Goal of the exercise> Please edit the entries below by changing every "icon" to "symbol", leaving all other text unchanged.

Data to process>
● ● ● ● ● ● ●

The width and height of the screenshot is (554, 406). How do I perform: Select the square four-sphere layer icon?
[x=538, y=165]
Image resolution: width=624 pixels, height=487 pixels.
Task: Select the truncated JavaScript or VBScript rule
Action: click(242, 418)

● ● ● ● ● ● ●

Finished exercise>
The width and height of the screenshot is (554, 406). How do I perform: Select the square four-sphere layer symbol?
[x=538, y=165]
Image resolution: width=624 pixels, height=487 pixels.
Task: Select the truncated JavaScript or VBScript rule
Action: click(242, 418)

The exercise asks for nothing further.